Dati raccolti
_ _ _ _ _
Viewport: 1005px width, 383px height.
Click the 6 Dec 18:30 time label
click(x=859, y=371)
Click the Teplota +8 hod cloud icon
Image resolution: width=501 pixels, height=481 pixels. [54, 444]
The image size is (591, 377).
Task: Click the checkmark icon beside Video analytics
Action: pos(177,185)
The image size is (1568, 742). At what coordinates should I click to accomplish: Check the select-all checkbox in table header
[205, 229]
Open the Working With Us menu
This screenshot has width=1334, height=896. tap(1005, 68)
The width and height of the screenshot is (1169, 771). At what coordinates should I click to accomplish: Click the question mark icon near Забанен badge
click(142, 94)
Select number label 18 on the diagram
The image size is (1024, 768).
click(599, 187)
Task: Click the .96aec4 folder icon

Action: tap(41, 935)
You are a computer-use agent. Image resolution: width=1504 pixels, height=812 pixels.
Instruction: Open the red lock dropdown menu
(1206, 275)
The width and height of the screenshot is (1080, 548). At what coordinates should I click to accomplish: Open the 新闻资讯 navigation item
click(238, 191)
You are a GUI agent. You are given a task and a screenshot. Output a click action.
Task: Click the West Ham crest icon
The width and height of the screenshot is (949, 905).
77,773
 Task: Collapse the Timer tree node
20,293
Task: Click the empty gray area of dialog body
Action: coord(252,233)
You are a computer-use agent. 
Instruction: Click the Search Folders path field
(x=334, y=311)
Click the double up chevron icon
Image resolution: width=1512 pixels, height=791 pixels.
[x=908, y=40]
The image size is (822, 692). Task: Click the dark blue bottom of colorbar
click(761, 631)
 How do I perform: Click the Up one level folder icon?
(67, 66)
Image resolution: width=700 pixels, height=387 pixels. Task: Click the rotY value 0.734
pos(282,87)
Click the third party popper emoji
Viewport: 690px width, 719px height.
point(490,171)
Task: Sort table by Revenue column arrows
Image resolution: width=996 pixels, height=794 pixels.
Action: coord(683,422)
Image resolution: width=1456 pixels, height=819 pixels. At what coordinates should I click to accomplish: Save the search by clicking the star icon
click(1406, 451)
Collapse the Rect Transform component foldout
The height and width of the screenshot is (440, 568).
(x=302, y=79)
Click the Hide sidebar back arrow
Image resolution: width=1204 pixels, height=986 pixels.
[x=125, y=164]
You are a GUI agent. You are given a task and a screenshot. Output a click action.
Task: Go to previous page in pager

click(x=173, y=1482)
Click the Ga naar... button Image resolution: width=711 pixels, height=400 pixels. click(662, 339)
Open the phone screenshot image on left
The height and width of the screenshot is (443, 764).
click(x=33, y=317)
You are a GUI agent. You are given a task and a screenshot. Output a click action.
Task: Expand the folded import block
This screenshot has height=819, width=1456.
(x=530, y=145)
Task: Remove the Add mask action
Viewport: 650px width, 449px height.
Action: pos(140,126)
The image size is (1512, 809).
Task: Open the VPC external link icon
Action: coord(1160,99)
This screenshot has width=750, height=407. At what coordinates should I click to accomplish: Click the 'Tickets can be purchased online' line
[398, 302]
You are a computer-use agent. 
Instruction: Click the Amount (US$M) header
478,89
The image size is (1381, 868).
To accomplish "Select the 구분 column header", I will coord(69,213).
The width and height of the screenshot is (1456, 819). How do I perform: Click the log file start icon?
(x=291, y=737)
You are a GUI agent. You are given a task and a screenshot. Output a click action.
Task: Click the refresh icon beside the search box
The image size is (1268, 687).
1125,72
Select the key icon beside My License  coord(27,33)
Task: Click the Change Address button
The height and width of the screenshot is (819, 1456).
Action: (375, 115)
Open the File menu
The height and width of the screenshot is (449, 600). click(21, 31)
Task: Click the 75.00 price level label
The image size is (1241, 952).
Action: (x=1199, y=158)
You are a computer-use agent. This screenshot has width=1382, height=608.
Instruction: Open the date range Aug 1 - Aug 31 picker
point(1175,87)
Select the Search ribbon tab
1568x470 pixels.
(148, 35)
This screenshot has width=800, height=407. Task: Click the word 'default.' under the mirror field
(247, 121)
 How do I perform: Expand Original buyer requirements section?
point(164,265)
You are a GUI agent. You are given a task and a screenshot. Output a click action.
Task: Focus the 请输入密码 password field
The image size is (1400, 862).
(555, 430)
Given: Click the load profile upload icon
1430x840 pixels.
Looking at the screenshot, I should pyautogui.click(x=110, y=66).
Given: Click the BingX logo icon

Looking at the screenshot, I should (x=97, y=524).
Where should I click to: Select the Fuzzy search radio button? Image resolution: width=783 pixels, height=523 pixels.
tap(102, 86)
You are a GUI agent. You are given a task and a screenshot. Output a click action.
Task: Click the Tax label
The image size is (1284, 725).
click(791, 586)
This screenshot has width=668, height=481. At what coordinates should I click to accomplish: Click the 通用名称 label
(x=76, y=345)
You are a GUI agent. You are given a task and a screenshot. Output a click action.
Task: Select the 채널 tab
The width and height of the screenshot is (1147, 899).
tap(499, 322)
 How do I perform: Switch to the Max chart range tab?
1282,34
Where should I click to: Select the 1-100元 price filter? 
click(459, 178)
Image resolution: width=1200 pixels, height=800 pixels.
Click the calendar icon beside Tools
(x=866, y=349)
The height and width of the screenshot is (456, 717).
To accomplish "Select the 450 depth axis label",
_ _ _ _ _
CONSEGNA
Riscrivi tutti i record sostituendo "Instruction" con "Command" e lasciando invariato tutto il resto.

SOLUZIONE
Viewport: 1005px width, 383px height.
Click the 6 Dec 18:30 time label
click(x=859, y=371)
Click the Teplota +8 hod cloud icon
Image resolution: width=501 pixels, height=481 pixels. [54, 444]
The image size is (591, 377).
Task: Click the checkmark icon beside Video analytics
Action: pos(177,185)
The image size is (1568, 742). At what coordinates should I click to accomplish: Check the select-all checkbox in table header
[205, 229]
Open the Working With Us menu
This screenshot has width=1334, height=896. tap(1005, 68)
The width and height of the screenshot is (1169, 771). At what coordinates should I click to accomplish: Click the question mark icon near Забанен badge
click(142, 94)
Select number label 18 on the diagram
The image size is (1024, 768).
click(599, 187)
Task: Click the .96aec4 folder icon

Action: tap(41, 935)
You are a computer-use agent. Image resolution: width=1504 pixels, height=812 pixels.
Command: Open the red lock dropdown menu
(1206, 275)
The width and height of the screenshot is (1080, 548). At what coordinates should I click to accomplish: Open the 新闻资讯 navigation item
click(238, 191)
You are a GUI agent. You are given a task and a screenshot. Output a click action.
Task: Click the West Ham crest icon
The width and height of the screenshot is (949, 905).
77,773
 Task: Collapse the Timer tree node
20,293
Task: Click the empty gray area of dialog body
Action: coord(252,233)
You are a computer-use agent. 
Command: Click the Search Folders path field
(x=334, y=311)
Click the double up chevron icon
Image resolution: width=1512 pixels, height=791 pixels.
[x=908, y=40]
The image size is (822, 692). Task: Click the dark blue bottom of colorbar
click(761, 631)
 How do I perform: Click the Up one level folder icon?
(67, 66)
Image resolution: width=700 pixels, height=387 pixels. Task: Click the rotY value 0.734
pos(282,87)
Click the third party popper emoji
Viewport: 690px width, 719px height.
point(490,171)
Task: Sort table by Revenue column arrows
Image resolution: width=996 pixels, height=794 pixels.
Action: coord(683,422)
Image resolution: width=1456 pixels, height=819 pixels. At what coordinates should I click to accomplish: Save the search by clicking the star icon
click(1406, 451)
Collapse the Rect Transform component foldout
The height and width of the screenshot is (440, 568).
(x=302, y=79)
Click the Hide sidebar back arrow
Image resolution: width=1204 pixels, height=986 pixels.
[x=125, y=164]
You are a GUI agent. You are given a task and a screenshot. Output a click action.
Task: Go to previous page in pager

click(x=173, y=1482)
Click the Ga naar... button Image resolution: width=711 pixels, height=400 pixels. click(662, 339)
Open the phone screenshot image on left
The height and width of the screenshot is (443, 764).
click(x=33, y=317)
You are a GUI agent. You are given a task and a screenshot. Output a click action.
Task: Expand the folded import block
This screenshot has height=819, width=1456.
(x=530, y=145)
Task: Remove the Add mask action
Viewport: 650px width, 449px height.
Action: pos(140,126)
The image size is (1512, 809).
Task: Open the VPC external link icon
Action: coord(1160,99)
This screenshot has width=750, height=407. At what coordinates should I click to accomplish: Click the 'Tickets can be purchased online' line
[398, 302]
You are a computer-use agent. 
Command: Click the Amount (US$M) header
478,89
The image size is (1381, 868).
To accomplish "Select the 구분 column header", I will coord(69,213).
The width and height of the screenshot is (1456, 819). How do I perform: Click the log file start icon?
(x=291, y=737)
You are a GUI agent. You are given a task and a screenshot. Output a click action.
Task: Click the refresh icon beside the search box
The image size is (1268, 687).
1125,72
Select the key icon beside My License  coord(27,33)
Task: Click the Change Address button
The height and width of the screenshot is (819, 1456).
Action: (375, 115)
Open the File menu
The height and width of the screenshot is (449, 600). click(21, 31)
Task: Click the 75.00 price level label
The image size is (1241, 952).
Action: (x=1199, y=158)
You are a computer-use agent. This screenshot has width=1382, height=608.
Command: Open the date range Aug 1 - Aug 31 picker
point(1175,87)
Select the Search ribbon tab
1568x470 pixels.
(148, 35)
This screenshot has width=800, height=407. Task: Click the word 'default.' under the mirror field
(247, 121)
 How do I perform: Expand Original buyer requirements section?
point(164,265)
You are a GUI agent. You are given a task and a screenshot. Output a click action.
Task: Focus the 请输入密码 password field
The image size is (1400, 862).
(555, 430)
Given: Click the load profile upload icon
1430x840 pixels.
Looking at the screenshot, I should pyautogui.click(x=110, y=66).
Given: Click the BingX logo icon

Looking at the screenshot, I should (x=97, y=524).
Where should I click to: Select the Fuzzy search radio button? Image resolution: width=783 pixels, height=523 pixels.
tap(102, 86)
You are a GUI agent. You are given a task and a screenshot. Output a click action.
Task: Click the Tax label
The image size is (1284, 725).
click(791, 586)
This screenshot has width=668, height=481. At what coordinates should I click to accomplish: Click the 通用名称 label
(x=76, y=345)
You are a GUI agent. You are given a task and a screenshot. Output a click action.
Task: Select the 채널 tab
The width and height of the screenshot is (1147, 899).
tap(499, 322)
 How do I perform: Switch to the Max chart range tab?
1282,34
Where should I click to: Select the 1-100元 price filter? 
click(459, 178)
Image resolution: width=1200 pixels, height=800 pixels.
Click the calendar icon beside Tools
(x=866, y=349)
The height and width of the screenshot is (456, 717).
To accomplish "Select the 450 depth axis label",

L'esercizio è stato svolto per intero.